それは「村上龍映画小説集 (講談社文庫)」の中にでてくる、「お前は無力だ。あきらめろ」というささやきと一緒である。


村上龍 「村上龍映画小説集 (講談社文庫) ワイルド・エンジェル」より引用開始①)


「あきらめろ、と誰かに言われ続けているような気がしたよ、お前には何の力も無いんだ、あきらめろ、
と言われ続けていて、本当にあきらめるとものすごく楽になれるようだった、
どういうことがあきらめるということなのか、それもはっきりとはわからなかったが、
要するにイヤなことを受け入れるってことなんだろうなと思った。」


(引用①ここまで)


村上龍 「村上龍映画小説集 (講談社文庫) ワイルド・エンジェル」より引用開始②)

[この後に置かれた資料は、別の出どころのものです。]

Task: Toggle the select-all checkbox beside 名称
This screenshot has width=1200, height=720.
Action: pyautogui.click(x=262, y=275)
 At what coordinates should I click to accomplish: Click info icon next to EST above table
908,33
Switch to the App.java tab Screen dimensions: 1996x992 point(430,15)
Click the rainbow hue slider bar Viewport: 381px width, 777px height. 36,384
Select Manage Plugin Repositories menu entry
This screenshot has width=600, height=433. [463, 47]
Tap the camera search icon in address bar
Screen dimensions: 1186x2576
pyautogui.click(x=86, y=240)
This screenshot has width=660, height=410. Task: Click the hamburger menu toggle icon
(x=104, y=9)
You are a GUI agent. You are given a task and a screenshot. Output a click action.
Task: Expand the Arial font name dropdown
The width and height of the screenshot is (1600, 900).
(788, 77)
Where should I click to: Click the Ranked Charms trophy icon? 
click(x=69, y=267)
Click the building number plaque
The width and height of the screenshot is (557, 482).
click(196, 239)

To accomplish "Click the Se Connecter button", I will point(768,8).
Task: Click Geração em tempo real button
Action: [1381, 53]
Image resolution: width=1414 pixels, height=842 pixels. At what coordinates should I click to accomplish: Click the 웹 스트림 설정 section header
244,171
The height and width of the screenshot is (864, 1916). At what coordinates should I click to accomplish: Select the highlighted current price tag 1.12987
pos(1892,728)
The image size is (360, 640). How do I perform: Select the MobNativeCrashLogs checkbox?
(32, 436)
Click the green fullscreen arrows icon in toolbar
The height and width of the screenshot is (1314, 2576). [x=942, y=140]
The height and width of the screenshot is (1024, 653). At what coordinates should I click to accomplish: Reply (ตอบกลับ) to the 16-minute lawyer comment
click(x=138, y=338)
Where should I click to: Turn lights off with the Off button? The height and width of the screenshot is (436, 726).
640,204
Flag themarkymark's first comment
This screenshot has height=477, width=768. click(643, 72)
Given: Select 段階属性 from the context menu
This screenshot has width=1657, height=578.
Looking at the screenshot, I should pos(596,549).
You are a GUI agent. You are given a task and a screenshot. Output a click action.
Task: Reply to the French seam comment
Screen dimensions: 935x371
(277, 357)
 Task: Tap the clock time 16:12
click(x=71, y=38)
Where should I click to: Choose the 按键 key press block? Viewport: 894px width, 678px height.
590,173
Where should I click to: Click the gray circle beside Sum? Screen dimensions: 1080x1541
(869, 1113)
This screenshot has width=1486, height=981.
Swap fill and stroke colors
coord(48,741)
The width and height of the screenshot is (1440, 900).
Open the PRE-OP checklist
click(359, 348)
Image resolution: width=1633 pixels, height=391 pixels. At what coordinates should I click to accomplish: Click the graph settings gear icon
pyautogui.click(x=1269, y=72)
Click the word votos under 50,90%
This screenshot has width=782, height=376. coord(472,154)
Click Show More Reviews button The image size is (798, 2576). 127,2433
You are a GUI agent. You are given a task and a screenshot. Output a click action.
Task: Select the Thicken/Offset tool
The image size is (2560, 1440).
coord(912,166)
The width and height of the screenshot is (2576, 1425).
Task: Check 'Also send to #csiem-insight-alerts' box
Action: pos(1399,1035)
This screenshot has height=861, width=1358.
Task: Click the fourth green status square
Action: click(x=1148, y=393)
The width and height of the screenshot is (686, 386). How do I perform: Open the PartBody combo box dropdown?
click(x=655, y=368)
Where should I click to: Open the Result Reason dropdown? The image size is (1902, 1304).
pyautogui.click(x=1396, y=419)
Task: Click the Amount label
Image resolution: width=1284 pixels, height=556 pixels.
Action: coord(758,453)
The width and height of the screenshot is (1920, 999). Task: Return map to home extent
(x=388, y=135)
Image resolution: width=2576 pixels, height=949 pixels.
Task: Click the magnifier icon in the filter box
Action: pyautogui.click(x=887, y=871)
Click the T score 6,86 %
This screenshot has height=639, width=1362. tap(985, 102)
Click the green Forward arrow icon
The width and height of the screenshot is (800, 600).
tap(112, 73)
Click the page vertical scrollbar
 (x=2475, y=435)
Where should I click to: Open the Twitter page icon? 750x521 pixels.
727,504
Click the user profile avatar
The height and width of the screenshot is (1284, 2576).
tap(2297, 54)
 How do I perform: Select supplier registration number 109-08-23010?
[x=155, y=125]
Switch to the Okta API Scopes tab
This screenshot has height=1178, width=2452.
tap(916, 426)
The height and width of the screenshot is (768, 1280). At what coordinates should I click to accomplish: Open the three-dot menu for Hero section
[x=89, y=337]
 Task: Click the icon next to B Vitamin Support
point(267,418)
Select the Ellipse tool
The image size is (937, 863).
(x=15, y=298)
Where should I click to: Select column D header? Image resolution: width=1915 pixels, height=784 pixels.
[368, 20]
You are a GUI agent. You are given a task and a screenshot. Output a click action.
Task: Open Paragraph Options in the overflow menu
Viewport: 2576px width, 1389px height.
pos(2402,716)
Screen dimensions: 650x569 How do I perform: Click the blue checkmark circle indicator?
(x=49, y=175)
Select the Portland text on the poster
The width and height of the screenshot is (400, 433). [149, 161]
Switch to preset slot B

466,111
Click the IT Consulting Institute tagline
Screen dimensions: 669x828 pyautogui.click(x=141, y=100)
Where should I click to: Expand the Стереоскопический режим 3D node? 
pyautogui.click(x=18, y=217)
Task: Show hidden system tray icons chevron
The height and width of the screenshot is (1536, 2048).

「いい?本当は誰だって行くところなんかどこにもないわけじゃないの、
そんなことを考えずにすむような何かをあんたは捜さなきゃいけないわけでしょ?
行くところがあるっていったって、たいていの人は、それは用事があるだけなのよ、
そこへ行けと誰かに命令されてるだけなのよ、兵士から大統領までそれは同じだと思うわ、
(中略)
あんたに才能があるかどうかなんて知ったこっちゃないけど、あんたは用事のない生き方をする人だな、と思ったのよ、
それをやってればどこにも行かなくて済むっていうものを見つけなさい、
それができなかったら、あんたは結局、行きたくもないところへ行かなければならない羽目になるわけよ」


(引用②ここまで)


そして俺の頭の中で「BLANKEY JET CITYブランキー・ジェット・シティ)」の「ベンジー」が歌う。
「××××××××× ×××××××××
 ××××××××× ×××××××  」


たとえやりたいことを仕事にしていたとしても、やれと命令されたことをただやっているだけでは
ある意味やりたくない仕事をやっているのと同じことになってしまうのだなーと改めて思ったのだ。
もちろんお金をもらっている以上やれといわれたことはやらなければならない。それは義務だ。
でもその日常に満足していてもいけないのだろう。


さて、社会人になってから初めて手にしたに等しい自分の時間。何に使おうかなっ♪
せめて試行錯誤し続けてやろうと心に誓ってみる。